Before throwing it out there, would one of you be willing to spend 10 minutes going through it to check whether I’m not completely making things up here?



I like this statement a lot, I think it can be very helpful to someone learning this:

No problem, I’ll help you out: I’ll just feed you a pre-defined list of anchor boxes you can use. All you have to do is shift them around a little, or maybe scale them a bit, so that they contain whatever is in the vicinity of that box. Oh, and I’ll need you to tell me what the class is of the object is you’ve got in those boxes.

On the loss function, I am not sure the paragraph is very clear. Overlap information is only used for assigning ground truth boxes / predictions to anchor boxes. It is non differentiable and we cannot use it to backpropagate the error. The loss is based on incorrectly predicting class (or saying an object of some class is assigned to an anchor box when in actuality there is none) and the error in offset predictions.

As for the last paragraph - its single shot because there is a single network we send the image through. Other archs might consist of multiple stages, hence the naming. For instance, we might first have some model that detects regions of interest, another stage that does classification on those regions, another stage to refine predictions, etc.

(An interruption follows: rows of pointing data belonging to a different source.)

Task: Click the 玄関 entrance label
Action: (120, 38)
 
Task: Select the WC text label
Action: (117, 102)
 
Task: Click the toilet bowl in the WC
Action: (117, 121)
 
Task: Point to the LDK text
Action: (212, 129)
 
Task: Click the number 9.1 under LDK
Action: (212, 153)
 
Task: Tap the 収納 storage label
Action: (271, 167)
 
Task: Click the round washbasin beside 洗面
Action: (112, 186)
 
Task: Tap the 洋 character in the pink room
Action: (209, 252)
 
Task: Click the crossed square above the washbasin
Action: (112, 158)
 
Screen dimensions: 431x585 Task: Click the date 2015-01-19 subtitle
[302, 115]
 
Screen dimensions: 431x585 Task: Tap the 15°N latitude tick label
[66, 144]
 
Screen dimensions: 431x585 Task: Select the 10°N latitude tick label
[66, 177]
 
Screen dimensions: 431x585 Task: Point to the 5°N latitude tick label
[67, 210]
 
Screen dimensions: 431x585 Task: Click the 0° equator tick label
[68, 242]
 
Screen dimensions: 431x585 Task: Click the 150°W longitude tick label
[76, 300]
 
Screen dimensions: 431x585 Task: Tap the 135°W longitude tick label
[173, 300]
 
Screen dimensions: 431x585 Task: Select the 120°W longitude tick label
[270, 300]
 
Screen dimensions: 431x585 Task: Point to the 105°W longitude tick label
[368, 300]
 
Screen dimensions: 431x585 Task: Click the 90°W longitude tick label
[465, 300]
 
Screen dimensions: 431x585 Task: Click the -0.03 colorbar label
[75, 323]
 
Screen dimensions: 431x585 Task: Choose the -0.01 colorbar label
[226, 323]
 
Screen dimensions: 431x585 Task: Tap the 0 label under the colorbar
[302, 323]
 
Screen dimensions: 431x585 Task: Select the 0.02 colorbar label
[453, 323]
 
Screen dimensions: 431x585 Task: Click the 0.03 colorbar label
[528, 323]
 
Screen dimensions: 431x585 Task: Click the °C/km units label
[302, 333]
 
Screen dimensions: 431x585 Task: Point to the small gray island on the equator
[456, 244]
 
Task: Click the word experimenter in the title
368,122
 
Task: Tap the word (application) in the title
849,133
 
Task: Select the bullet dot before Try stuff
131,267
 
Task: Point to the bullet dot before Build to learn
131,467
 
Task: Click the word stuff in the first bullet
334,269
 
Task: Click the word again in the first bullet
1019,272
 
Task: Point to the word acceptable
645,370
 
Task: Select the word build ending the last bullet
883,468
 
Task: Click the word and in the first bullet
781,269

Thanks Radek, that’s really good feedback! It’s forced me to reconsider some of my understanding and solidify it.

I’ve re-written the part on the loss function to draw a clearer distinction between the matching stage and the loss calculation. I hope that does a better job at clarifying the fact that matching is just about deciding whether we should calculate the loss, but doesn’t actually affect the loss calculation itself (i.e. matching is not related to backprop).

I’ve published the post now, but if there’s more feedback I’d be happy to hear it!